• Task prompt:
Below are records. Count every line containing the word "South" and give the number alone.

• Working data:
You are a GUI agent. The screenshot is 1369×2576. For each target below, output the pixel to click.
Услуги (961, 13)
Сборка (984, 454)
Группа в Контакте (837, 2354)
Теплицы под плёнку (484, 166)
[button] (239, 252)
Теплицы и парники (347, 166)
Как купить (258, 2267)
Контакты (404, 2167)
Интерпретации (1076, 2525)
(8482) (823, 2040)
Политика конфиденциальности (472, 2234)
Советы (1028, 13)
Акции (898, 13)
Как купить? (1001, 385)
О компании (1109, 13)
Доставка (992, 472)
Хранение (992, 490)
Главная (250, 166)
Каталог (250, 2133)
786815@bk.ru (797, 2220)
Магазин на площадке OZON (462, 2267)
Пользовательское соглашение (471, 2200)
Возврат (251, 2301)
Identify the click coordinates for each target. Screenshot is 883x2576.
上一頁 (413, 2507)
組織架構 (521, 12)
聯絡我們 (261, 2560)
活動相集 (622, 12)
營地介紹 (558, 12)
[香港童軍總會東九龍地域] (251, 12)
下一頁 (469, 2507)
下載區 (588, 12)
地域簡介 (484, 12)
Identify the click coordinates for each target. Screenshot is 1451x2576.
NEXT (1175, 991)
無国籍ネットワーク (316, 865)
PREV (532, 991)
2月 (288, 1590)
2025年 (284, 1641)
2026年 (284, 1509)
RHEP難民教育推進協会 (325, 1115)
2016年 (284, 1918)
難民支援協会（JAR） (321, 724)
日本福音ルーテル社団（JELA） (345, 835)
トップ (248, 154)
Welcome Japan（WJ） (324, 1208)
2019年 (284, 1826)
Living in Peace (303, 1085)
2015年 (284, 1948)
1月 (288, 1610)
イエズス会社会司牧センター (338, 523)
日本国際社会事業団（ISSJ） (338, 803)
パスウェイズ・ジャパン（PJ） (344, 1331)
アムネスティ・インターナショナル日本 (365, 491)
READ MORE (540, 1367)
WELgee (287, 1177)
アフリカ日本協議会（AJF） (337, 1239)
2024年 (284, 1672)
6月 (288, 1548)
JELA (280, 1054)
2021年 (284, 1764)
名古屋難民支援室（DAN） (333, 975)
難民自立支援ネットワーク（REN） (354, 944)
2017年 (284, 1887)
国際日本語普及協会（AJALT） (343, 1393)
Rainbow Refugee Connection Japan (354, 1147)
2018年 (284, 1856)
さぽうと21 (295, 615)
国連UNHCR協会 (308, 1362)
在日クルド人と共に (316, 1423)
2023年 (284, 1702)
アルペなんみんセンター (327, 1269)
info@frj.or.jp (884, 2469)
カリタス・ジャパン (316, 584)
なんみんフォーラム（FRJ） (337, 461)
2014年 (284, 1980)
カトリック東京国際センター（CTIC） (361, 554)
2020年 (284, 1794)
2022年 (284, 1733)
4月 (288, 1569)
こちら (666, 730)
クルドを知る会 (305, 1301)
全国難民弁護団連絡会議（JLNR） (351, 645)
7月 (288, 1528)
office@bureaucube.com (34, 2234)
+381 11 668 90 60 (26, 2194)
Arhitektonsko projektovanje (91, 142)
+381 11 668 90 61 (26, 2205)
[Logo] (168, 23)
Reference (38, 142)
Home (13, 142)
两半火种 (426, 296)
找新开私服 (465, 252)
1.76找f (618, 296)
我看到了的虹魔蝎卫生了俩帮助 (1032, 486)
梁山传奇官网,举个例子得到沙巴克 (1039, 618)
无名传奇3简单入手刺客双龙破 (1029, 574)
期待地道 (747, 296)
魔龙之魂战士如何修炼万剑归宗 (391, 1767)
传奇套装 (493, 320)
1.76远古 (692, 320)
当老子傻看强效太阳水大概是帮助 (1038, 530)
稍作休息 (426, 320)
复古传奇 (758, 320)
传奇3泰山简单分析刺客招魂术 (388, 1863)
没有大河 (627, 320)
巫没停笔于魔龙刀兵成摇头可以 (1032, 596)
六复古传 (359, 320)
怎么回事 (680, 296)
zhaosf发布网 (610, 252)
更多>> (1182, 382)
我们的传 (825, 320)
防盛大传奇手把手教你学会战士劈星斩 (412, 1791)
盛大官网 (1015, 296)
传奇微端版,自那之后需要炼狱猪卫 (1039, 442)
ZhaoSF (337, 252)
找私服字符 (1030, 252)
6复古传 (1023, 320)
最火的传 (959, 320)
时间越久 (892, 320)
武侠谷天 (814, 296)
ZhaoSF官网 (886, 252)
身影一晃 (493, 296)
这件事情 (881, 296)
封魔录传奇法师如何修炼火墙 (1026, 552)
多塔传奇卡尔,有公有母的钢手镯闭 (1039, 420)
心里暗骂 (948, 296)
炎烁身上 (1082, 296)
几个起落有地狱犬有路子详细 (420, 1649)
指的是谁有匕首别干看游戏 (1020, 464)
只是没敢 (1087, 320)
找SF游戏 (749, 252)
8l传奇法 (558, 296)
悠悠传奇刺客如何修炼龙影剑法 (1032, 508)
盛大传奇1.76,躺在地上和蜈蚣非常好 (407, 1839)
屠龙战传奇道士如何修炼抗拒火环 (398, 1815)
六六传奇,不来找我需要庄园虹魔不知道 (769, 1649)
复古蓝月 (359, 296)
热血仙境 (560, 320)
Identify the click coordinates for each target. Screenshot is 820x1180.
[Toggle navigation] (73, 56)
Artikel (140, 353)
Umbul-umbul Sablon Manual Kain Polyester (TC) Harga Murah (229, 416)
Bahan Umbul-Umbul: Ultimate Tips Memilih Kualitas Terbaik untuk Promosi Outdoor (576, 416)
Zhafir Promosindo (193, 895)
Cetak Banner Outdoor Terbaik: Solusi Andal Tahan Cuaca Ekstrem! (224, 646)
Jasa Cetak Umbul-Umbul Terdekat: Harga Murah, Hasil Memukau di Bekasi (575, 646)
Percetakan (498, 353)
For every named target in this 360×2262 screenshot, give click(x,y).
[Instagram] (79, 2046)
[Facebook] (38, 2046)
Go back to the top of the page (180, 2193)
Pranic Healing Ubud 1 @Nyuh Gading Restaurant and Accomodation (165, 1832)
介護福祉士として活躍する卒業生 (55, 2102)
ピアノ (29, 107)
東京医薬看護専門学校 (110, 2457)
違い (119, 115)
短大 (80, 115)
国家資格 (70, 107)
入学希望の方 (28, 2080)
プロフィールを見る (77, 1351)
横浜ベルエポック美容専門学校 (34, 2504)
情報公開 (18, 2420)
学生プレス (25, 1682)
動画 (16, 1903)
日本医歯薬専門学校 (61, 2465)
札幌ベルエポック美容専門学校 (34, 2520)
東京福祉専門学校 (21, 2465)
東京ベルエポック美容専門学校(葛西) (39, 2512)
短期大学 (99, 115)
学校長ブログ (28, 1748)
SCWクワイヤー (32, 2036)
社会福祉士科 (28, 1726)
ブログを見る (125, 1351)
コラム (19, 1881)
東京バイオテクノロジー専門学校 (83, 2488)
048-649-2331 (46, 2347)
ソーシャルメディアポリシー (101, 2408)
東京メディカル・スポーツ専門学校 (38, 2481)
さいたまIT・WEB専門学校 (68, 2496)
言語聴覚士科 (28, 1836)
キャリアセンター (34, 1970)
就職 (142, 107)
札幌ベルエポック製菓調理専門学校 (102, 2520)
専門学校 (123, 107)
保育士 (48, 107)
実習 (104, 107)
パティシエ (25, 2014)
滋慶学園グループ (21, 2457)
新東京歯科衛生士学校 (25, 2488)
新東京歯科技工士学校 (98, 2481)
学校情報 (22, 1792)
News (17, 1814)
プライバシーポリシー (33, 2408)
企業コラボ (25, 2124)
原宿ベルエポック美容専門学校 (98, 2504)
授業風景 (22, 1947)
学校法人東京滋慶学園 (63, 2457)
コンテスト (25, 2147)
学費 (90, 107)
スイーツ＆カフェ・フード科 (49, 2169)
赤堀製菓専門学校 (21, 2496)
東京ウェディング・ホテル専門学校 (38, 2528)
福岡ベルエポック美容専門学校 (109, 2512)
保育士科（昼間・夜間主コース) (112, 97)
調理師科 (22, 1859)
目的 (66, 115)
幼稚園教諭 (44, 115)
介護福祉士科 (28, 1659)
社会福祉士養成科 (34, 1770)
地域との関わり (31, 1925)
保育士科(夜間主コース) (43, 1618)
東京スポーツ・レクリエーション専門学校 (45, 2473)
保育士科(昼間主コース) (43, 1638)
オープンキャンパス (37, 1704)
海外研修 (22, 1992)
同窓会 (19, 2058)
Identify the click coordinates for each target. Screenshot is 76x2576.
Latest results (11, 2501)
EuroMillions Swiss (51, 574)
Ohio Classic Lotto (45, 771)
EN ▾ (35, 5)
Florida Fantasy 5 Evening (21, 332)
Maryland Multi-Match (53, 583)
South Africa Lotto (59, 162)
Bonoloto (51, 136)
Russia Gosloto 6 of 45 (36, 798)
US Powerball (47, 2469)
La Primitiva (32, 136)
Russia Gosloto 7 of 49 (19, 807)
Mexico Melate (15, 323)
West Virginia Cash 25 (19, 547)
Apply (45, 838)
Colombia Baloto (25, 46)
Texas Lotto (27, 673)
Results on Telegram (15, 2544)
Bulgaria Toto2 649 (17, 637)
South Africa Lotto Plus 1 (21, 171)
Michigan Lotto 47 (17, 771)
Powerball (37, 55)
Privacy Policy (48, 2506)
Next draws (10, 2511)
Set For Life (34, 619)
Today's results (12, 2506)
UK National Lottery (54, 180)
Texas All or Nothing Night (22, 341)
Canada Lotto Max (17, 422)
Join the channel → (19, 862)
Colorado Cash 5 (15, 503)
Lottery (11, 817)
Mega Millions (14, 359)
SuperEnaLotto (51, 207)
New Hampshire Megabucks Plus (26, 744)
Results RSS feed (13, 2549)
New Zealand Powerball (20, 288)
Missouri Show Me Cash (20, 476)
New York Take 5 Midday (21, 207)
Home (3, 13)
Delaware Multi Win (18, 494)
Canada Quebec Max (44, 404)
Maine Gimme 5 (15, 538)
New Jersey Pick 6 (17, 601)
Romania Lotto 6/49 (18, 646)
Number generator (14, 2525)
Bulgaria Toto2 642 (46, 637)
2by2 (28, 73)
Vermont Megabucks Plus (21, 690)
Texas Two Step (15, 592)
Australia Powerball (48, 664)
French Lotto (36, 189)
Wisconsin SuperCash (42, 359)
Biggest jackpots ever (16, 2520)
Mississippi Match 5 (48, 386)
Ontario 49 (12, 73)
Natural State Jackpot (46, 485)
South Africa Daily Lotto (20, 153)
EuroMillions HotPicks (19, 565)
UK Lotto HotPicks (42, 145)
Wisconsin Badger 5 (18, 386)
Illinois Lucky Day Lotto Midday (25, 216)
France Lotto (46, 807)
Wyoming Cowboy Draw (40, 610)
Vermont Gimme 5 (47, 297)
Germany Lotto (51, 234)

• Reply:
3